• [DATA SUPPLIED]:
***

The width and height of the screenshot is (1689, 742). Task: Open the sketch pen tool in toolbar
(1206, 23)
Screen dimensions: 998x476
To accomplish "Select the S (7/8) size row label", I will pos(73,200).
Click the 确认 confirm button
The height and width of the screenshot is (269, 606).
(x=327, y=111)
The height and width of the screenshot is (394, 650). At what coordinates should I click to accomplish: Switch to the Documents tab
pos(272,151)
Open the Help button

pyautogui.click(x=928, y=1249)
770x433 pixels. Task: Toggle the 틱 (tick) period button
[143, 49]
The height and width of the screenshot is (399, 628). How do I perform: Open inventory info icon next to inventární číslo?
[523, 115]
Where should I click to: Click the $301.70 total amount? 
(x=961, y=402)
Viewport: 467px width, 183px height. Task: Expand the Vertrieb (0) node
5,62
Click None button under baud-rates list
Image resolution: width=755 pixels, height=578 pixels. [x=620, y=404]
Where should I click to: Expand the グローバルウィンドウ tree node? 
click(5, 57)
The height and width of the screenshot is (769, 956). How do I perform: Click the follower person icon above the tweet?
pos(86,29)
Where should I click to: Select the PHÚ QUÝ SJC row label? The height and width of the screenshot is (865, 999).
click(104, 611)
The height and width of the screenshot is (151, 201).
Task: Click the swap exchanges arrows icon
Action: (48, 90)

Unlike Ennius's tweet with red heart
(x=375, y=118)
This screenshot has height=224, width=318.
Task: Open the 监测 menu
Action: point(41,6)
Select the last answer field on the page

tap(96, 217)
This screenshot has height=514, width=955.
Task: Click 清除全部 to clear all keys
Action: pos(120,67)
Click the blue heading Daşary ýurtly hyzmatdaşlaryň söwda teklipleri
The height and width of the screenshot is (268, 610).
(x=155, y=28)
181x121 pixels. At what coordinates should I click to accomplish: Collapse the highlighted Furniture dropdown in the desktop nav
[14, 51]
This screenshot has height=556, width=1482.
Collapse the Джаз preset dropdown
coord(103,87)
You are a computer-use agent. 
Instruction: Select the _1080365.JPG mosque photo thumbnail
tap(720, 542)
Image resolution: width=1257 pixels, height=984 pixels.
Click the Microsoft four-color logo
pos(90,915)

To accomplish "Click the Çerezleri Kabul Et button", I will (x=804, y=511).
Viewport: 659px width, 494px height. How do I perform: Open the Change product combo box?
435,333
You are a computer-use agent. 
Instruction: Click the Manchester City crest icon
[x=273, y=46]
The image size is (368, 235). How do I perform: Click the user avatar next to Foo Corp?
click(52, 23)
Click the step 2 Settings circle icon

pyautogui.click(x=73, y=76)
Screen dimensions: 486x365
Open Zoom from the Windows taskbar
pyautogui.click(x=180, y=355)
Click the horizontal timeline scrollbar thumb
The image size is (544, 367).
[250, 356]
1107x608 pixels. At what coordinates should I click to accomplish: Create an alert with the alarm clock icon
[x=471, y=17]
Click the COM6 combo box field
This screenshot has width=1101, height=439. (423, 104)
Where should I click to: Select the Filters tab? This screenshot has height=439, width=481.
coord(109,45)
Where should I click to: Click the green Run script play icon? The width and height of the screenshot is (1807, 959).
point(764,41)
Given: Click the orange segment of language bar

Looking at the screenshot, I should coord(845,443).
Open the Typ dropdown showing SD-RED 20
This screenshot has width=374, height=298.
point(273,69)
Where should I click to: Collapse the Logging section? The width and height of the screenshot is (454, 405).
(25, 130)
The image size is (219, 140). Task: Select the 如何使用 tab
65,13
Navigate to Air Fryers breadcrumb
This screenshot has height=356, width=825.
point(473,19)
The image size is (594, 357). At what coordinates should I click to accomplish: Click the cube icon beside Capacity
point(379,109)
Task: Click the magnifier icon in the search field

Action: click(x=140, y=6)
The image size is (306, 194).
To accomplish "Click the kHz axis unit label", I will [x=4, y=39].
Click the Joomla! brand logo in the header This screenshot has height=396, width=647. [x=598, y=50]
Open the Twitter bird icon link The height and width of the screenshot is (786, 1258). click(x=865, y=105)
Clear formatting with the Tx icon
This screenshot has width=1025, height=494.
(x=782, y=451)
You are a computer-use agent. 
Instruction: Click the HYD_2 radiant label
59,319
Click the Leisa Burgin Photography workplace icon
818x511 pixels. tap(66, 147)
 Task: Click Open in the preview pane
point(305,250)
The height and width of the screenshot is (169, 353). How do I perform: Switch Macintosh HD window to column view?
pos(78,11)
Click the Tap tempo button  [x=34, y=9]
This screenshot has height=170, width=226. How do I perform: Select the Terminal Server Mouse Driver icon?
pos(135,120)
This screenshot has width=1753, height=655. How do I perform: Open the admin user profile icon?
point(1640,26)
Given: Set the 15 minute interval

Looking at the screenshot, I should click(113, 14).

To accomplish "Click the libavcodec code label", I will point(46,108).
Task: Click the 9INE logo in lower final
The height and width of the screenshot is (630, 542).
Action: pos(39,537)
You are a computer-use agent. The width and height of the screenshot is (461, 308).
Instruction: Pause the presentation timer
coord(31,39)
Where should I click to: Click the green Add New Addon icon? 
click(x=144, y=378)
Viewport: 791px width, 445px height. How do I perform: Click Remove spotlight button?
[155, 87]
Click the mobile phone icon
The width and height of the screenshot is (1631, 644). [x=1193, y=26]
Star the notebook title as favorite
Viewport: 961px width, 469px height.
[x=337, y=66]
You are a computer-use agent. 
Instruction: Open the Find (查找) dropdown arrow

***

• [WORK TASK]: So that nothing differs from the original, transcribe all of the records above.

• [RESPONSE TO THIS EXERCISE]:
The width and height of the screenshot is (1689, 742). Task: Open the sketch pen tool in toolbar
(1206, 23)
Screen dimensions: 998x476
To accomplish "Select the S (7/8) size row label", I will pos(73,200).
Click the 确认 confirm button
The height and width of the screenshot is (269, 606).
(x=327, y=111)
The height and width of the screenshot is (394, 650). At what coordinates should I click to accomplish: Switch to the Documents tab
pos(272,151)
Open the Help button

pyautogui.click(x=928, y=1249)
770x433 pixels. Task: Toggle the 틱 (tick) period button
[143, 49]
The height and width of the screenshot is (399, 628). How do I perform: Open inventory info icon next to inventární číslo?
[523, 115]
Where should I click to: Click the $301.70 total amount? 
(x=961, y=402)
Viewport: 467px width, 183px height. Task: Expand the Vertrieb (0) node
5,62
Click None button under baud-rates list
Image resolution: width=755 pixels, height=578 pixels. [x=620, y=404]
Where should I click to: Expand the グローバルウィンドウ tree node? 
click(5, 57)
The height and width of the screenshot is (769, 956). How do I perform: Click the follower person icon above the tweet?
pos(86,29)
Where should I click to: Select the PHÚ QUÝ SJC row label? The height and width of the screenshot is (865, 999).
click(104, 611)
The height and width of the screenshot is (151, 201).
Task: Click the swap exchanges arrows icon
Action: (48, 90)

Unlike Ennius's tweet with red heart
(x=375, y=118)
This screenshot has height=224, width=318.
Task: Open the 监测 menu
Action: point(41,6)
Select the last answer field on the page

tap(96, 217)
This screenshot has height=514, width=955.
Task: Click 清除全部 to clear all keys
Action: pos(120,67)
Click the blue heading Daşary ýurtly hyzmatdaşlaryň söwda teklipleri
The height and width of the screenshot is (268, 610).
(x=155, y=28)
181x121 pixels. At what coordinates should I click to accomplish: Collapse the highlighted Furniture dropdown in the desktop nav
[14, 51]
This screenshot has height=556, width=1482.
Collapse the Джаз preset dropdown
coord(103,87)
You are a computer-use agent. 
Instruction: Select the _1080365.JPG mosque photo thumbnail
tap(720, 542)
Image resolution: width=1257 pixels, height=984 pixels.
Click the Microsoft four-color logo
pos(90,915)

To accomplish "Click the Çerezleri Kabul Et button", I will (x=804, y=511).
Viewport: 659px width, 494px height. How do I perform: Open the Change product combo box?
435,333
You are a computer-use agent. 
Instruction: Click the Manchester City crest icon
[x=273, y=46]
The image size is (368, 235). How do I perform: Click the user avatar next to Foo Corp?
click(52, 23)
Click the step 2 Settings circle icon

pyautogui.click(x=73, y=76)
Screen dimensions: 486x365
Open Zoom from the Windows taskbar
pyautogui.click(x=180, y=355)
Click the horizontal timeline scrollbar thumb
The image size is (544, 367).
[250, 356]
1107x608 pixels. At what coordinates should I click to accomplish: Create an alert with the alarm clock icon
[x=471, y=17]
Click the COM6 combo box field
This screenshot has width=1101, height=439. (423, 104)
Where should I click to: Select the Filters tab? This screenshot has height=439, width=481.
coord(109,45)
Where should I click to: Click the green Run script play icon? The width and height of the screenshot is (1807, 959).
point(764,41)
Given: Click the orange segment of language bar

Looking at the screenshot, I should coord(845,443).
Open the Typ dropdown showing SD-RED 20
This screenshot has width=374, height=298.
point(273,69)
Where should I click to: Collapse the Logging section? The width and height of the screenshot is (454, 405).
(25, 130)
The image size is (219, 140). Task: Select the 如何使用 tab
65,13
Navigate to Air Fryers breadcrumb
This screenshot has height=356, width=825.
point(473,19)
The image size is (594, 357). At what coordinates should I click to accomplish: Click the cube icon beside Capacity
point(379,109)
Task: Click the magnifier icon in the search field

Action: click(x=140, y=6)
The image size is (306, 194).
To accomplish "Click the kHz axis unit label", I will [x=4, y=39].
Click the Joomla! brand logo in the header This screenshot has height=396, width=647. [x=598, y=50]
Open the Twitter bird icon link The height and width of the screenshot is (786, 1258). click(x=865, y=105)
Clear formatting with the Tx icon
This screenshot has width=1025, height=494.
(x=782, y=451)
You are a computer-use agent. 
Instruction: Click the HYD_2 radiant label
59,319
Click the Leisa Burgin Photography workplace icon
818x511 pixels. tap(66, 147)
 Task: Click Open in the preview pane
point(305,250)
The height and width of the screenshot is (169, 353). How do I perform: Switch Macintosh HD window to column view?
pos(78,11)
Click the Tap tempo button  [x=34, y=9]
This screenshot has height=170, width=226. How do I perform: Select the Terminal Server Mouse Driver icon?
pos(135,120)
This screenshot has width=1753, height=655. How do I perform: Open the admin user profile icon?
point(1640,26)
Given: Set the 15 minute interval

Looking at the screenshot, I should click(113, 14).

To accomplish "Click the libavcodec code label", I will point(46,108).
Task: Click the 9INE logo in lower final
The height and width of the screenshot is (630, 542).
Action: pos(39,537)
You are a computer-use agent. The width and height of the screenshot is (461, 308).
Instruction: Pause the presentation timer
coord(31,39)
Where should I click to: Click the green Add New Addon icon? 
click(x=144, y=378)
Viewport: 791px width, 445px height. How do I perform: Click Remove spotlight button?
[155, 87]
Click the mobile phone icon
The width and height of the screenshot is (1631, 644). [x=1193, y=26]
Star the notebook title as favorite
Viewport: 961px width, 469px height.
[x=337, y=66]
You are a computer-use agent. 
Instruction: Open the Find (查找) dropdown arrow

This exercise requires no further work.